Last night was a sold-out lecture at the New York Public Library’s Celeste Bartos forum, featuring Steven Johnson, Lawrence Lessig, and Shepard Fairey speaking on a panel titled “Remix: Making Art and Commerce Thrive in the Hybrid Economy.” The panel posed their guiding question as follows: “What is the future for art and ideas in an age when practically anything can be copied, pasted, downloaded, sampled, and re-imagined?” The audience was mostly what you’d imagine, on the younger side and with a visible hipster contingent. It doesn’t seem to be available on iTunes yet (search “nypl”), but I’m betting it will be eventually, which would be rather in keeping with the panel’s topic. I came, of course, because of my interest in the political economy of textual production, distribution, appropriation, use, and re-use; and because of the ways I see that cycle relating to what we (me, you, our students, our colleagues) do in the classroom, but also because it was an excuse to get into the city on a weeknight, to have a tasty NYC meal (OMG Bangladeshi spiced lamb), and to feel like a bit of an itinerant again, at loose ends and doing interesting things.
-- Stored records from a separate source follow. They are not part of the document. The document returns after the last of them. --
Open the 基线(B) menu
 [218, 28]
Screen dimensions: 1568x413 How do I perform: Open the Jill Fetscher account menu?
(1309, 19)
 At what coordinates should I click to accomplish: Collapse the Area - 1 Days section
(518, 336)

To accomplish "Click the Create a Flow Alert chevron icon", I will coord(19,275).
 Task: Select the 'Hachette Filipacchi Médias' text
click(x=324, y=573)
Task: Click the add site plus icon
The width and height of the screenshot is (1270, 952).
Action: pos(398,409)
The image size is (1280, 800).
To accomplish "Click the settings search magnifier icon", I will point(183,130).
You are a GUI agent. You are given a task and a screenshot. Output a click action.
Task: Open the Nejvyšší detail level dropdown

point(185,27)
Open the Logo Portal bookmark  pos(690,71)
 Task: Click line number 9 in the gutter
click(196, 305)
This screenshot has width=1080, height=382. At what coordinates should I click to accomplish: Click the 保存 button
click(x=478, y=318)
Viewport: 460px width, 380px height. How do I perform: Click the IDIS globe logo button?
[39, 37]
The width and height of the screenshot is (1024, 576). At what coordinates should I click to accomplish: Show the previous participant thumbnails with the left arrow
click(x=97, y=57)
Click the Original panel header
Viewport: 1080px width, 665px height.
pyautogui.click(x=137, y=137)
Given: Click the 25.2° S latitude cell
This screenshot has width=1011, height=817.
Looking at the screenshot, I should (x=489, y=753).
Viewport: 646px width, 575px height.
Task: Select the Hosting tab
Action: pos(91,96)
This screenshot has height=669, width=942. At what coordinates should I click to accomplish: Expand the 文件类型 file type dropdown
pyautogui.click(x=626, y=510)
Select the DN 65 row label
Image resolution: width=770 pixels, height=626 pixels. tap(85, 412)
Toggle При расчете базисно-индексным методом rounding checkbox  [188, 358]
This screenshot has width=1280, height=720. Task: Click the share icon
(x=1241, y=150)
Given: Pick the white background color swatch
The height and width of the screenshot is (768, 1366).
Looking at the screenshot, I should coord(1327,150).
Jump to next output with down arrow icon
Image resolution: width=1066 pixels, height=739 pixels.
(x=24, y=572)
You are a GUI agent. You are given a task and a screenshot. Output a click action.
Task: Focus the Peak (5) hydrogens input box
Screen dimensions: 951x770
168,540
The panel began with Andrew Filipone Jr.’s hilariously surreal and somewhat menacing video of Charlie Rose interviewing himself, titled “Charlie Rose by Samuel Beckett,” as a sort of introduction to the panel’s concern with remixing.
Steven Johnson then started his talk by suggesting that what he hoped would be exciting about the panel conversation would be both its timeliness and its timelessness.